## Instructions for the task
Rewrite the items below, putting "screen agent" wherever "GUI agent" appears and keeping every other part the same.

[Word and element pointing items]

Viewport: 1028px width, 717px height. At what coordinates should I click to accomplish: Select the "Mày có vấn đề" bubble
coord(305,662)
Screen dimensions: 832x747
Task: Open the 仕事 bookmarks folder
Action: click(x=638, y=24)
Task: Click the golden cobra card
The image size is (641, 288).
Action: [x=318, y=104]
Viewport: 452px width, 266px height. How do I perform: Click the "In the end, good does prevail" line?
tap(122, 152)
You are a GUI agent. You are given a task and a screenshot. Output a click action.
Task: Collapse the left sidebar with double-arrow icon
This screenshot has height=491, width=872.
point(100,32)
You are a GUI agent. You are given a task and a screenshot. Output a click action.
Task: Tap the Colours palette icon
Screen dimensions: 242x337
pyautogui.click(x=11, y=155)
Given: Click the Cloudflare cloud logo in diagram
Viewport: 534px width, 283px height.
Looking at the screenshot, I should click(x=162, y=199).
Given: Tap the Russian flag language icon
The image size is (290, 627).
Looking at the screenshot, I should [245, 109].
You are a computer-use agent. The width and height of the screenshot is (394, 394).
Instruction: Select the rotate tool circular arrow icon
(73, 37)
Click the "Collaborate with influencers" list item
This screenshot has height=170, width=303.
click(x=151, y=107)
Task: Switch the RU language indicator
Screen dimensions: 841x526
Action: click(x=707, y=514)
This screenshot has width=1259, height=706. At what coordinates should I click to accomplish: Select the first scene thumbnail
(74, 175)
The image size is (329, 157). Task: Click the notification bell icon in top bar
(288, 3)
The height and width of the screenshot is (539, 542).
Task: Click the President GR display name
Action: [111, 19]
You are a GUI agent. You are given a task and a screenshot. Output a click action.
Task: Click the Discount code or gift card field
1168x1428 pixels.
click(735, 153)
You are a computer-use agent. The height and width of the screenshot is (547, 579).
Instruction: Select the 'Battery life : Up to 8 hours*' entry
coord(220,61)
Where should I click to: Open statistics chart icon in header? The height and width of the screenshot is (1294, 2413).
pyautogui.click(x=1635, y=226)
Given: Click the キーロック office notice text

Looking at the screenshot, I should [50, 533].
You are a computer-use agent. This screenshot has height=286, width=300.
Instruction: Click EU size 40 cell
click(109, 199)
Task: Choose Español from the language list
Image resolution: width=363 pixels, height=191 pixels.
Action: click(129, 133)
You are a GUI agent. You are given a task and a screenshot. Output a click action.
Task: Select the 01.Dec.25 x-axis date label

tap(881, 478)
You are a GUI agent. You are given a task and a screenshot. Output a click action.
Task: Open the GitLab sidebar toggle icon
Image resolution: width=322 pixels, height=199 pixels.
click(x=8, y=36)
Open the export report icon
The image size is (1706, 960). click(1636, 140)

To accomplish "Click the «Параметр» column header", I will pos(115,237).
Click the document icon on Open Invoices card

## Final answer
Viewport: 1028px width, 717px height. At what coordinates should I click to accomplish: Select the "Mày có vấn đề" bubble
coord(305,662)
Screen dimensions: 832x747
Task: Open the 仕事 bookmarks folder
Action: click(x=638, y=24)
Task: Click the golden cobra card
The image size is (641, 288).
Action: [x=318, y=104]
Viewport: 452px width, 266px height. How do I perform: Click the "In the end, good does prevail" line?
tap(122, 152)
You are a screen agent. You are given a task and a screenshot. Output a click action.
Task: Collapse the left sidebar with double-arrow icon
This screenshot has height=491, width=872.
point(100,32)
You are a screen agent. You are given a task and a screenshot. Output a click action.
Task: Tap the Colours palette icon
Screen dimensions: 242x337
pyautogui.click(x=11, y=155)
Given: Click the Cloudflare cloud logo in diagram
Viewport: 534px width, 283px height.
Looking at the screenshot, I should click(x=162, y=199).
Given: Tap the Russian flag language icon
The image size is (290, 627).
Looking at the screenshot, I should [245, 109].
You are a computer-use agent. The width and height of the screenshot is (394, 394).
Instruction: Select the rotate tool circular arrow icon
(73, 37)
Click the "Collaborate with influencers" list item
This screenshot has height=170, width=303.
click(x=151, y=107)
Task: Switch the RU language indicator
Screen dimensions: 841x526
Action: click(x=707, y=514)
This screenshot has width=1259, height=706. At what coordinates should I click to accomplish: Select the first scene thumbnail
(74, 175)
The image size is (329, 157). Task: Click the notification bell icon in top bar
(288, 3)
The height and width of the screenshot is (539, 542).
Task: Click the President GR display name
Action: [111, 19]
You are a screen agent. You are given a task and a screenshot. Output a click action.
Task: Click the Discount code or gift card field
1168x1428 pixels.
click(735, 153)
You are a computer-use agent. The height and width of the screenshot is (547, 579).
Instruction: Select the 'Battery life : Up to 8 hours*' entry
coord(220,61)
Where should I click to: Open statistics chart icon in header? The height and width of the screenshot is (1294, 2413).
pyautogui.click(x=1635, y=226)
Given: Click the キーロック office notice text

Looking at the screenshot, I should [50, 533].
You are a computer-use agent. This screenshot has height=286, width=300.
Instruction: Click EU size 40 cell
click(109, 199)
Task: Choose Español from the language list
Image resolution: width=363 pixels, height=191 pixels.
Action: click(129, 133)
You are a screen agent. You are given a task and a screenshot. Output a click action.
Task: Select the 01.Dec.25 x-axis date label

tap(881, 478)
You are a screen agent. You are given a task and a screenshot. Output a click action.
Task: Open the GitLab sidebar toggle icon
Image resolution: width=322 pixels, height=199 pixels.
click(x=8, y=36)
Open the export report icon
The image size is (1706, 960). click(1636, 140)

To accomplish "Click the «Параметр» column header", I will pos(115,237).
Click the document icon on Open Invoices card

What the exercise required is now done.